The story that the Washington Post chases in the film is one that has already been broken by the New York Times, and the drama revolves around the decision of the publisher, Katherine Graham, to publish secret military documents that revealed government dishonesty about the Vietnam War.
Graham, the first female Fortune 500 chief executive, risked financial ruin – the Washington Post was in the process of becoming a public company when Graham made the decision to publish – and potentially even prison by defying Nixon’s attempts to gag the press.
The film’s script was co-written by Josh Singer, who also wrote The Fifth Estate and won an Oscar for his work on the last big journo movie, 2015’s Spotlight.
But while Spotlight was almost entirely made up of people doing journalism – interviewing, researching, interviewing, traipsing, arguing – The Post is light on journalistic process.
Bob Odenkirk’s character spends less than a day making phone calls before he tracks down the source of the secret documents. “The trail of breadcrumbs wasn’t that hard to follow,” he explains, apologetically, when he arrives at the secret rendezvous.
But while it doesn’t portray a huge amount of journalism, The Post delights in being a movie about a newspaper.
There are some lovely shots of hot metal being cast and type being set, and when the presses in the basement start rolling the desks upstairs begin to shake.
There are galley proofs and sub editors who use really big pencils, and copy is rolled up and whooshed around the building in vacuum tubes. Much of the action takes place against a background of hacks in short sleeves and browline glasses, mashing away at typewriters, cigarettes clenched between their teeth.
There is a typewriter in almost every scene – Tom Hanks collects typewriters, so perhaps some of them are his – and at one point Meryl Streep’s character briefly forgets the main reason she’s asked to speak to her editor and says “oh, I buried the lede.”
This isn’t the only moment where a journalist might raise a wry eyebrow.
A couple of times in the early boardroom scenes, Streep is asked “three million dollars – what is that? How many journalists?” and she replies “twenty-five”. Over five years, that’s $24,000 a year per journalist – which, adjusted for inflation, works out to $144,000 a year as the average salary in the newsroom. Is this what Hollywood thinks reporters get paid?

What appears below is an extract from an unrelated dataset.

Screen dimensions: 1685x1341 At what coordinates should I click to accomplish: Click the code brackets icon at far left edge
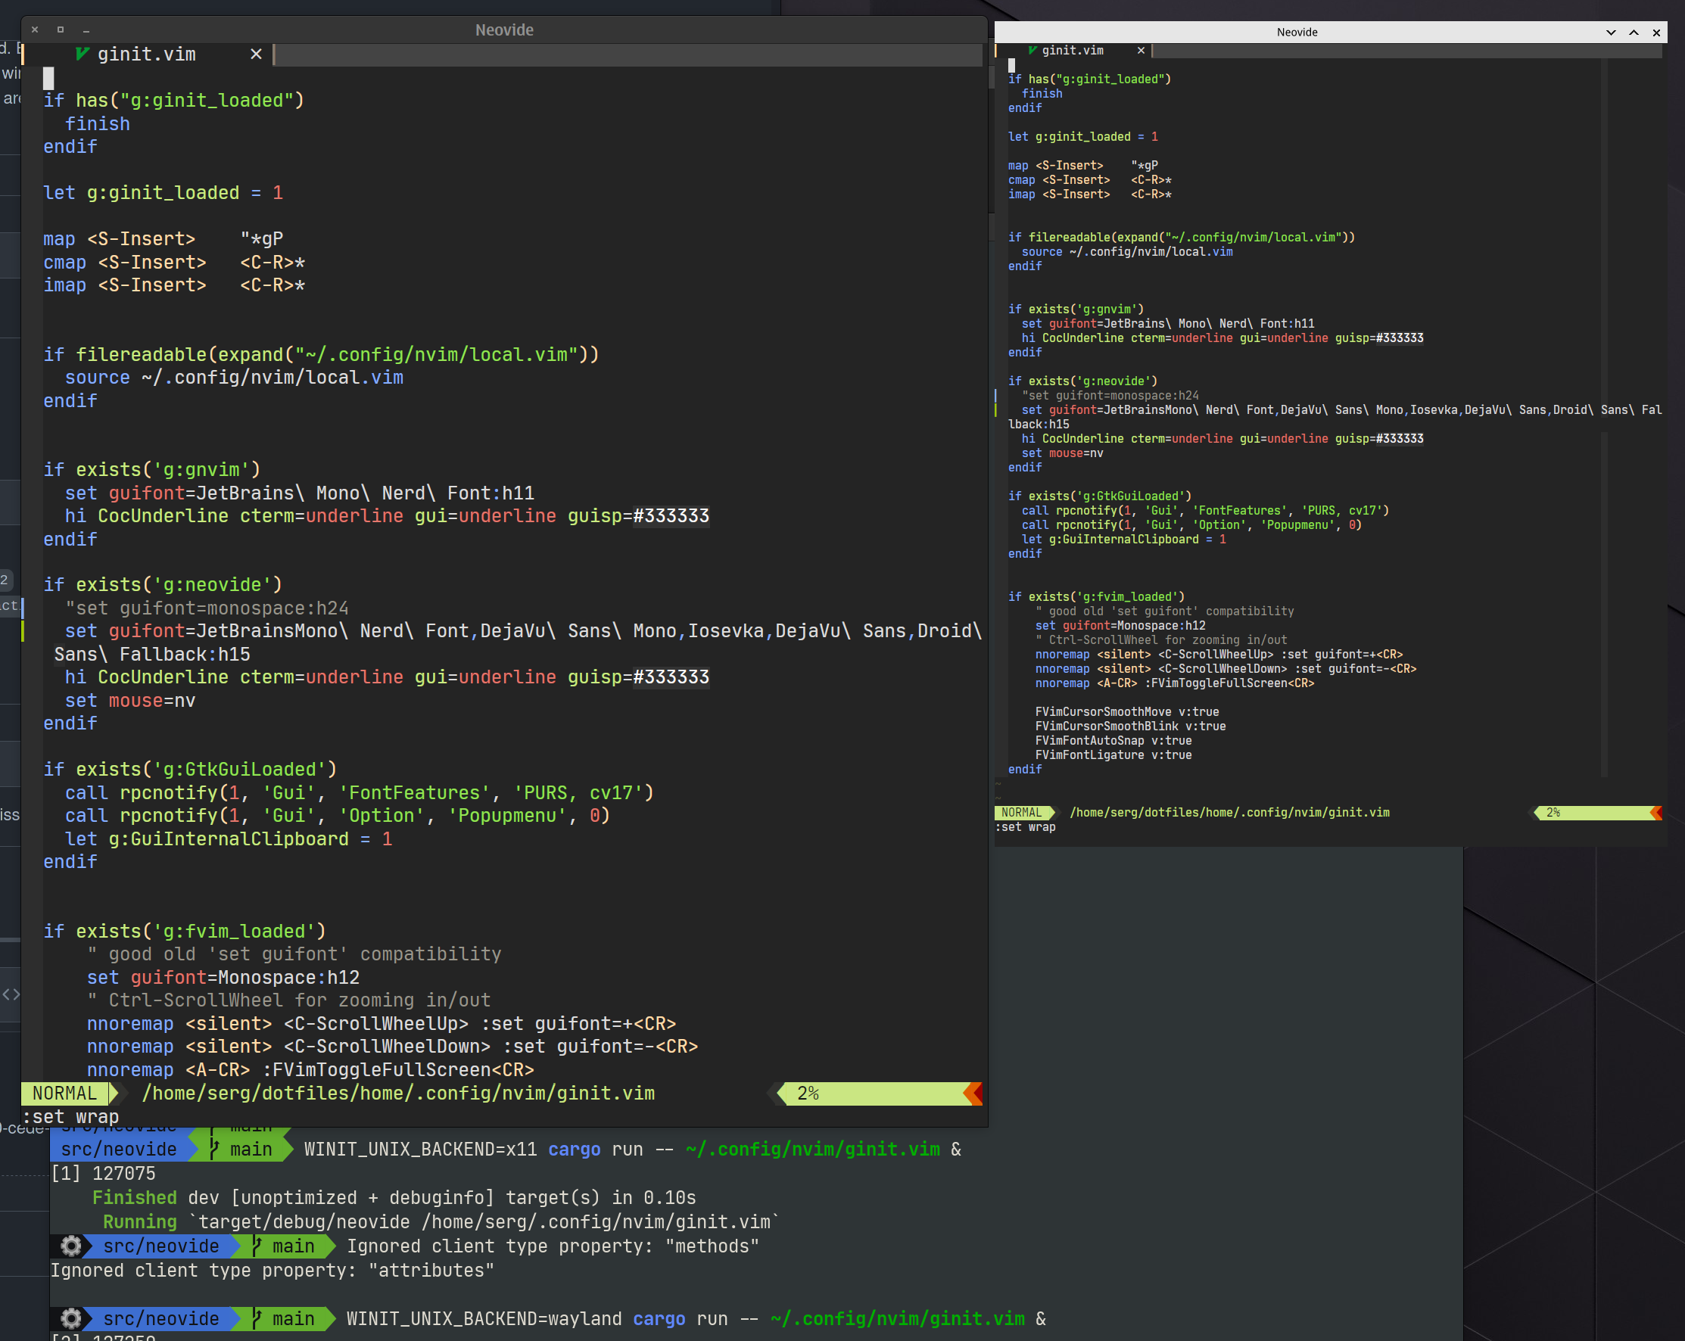click(x=11, y=994)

Pedantry aside, though, this is a very enjoyable film with a great sense of humour. And the story of the defiance of the New York Times and the Washington Post of a repressive presidency’s attempts to silence them could not have been timed better.
The Post arrives in cinemas in the same week that Donald Trump announces his Fake News Awards, which are aimed at discrediting the papers that Richard Nixon failed to gag.
With our own government in the House of Lords also moving to restrict press freedoms, it’s a great moment for Hollywood’s most successful director to stand up for the news.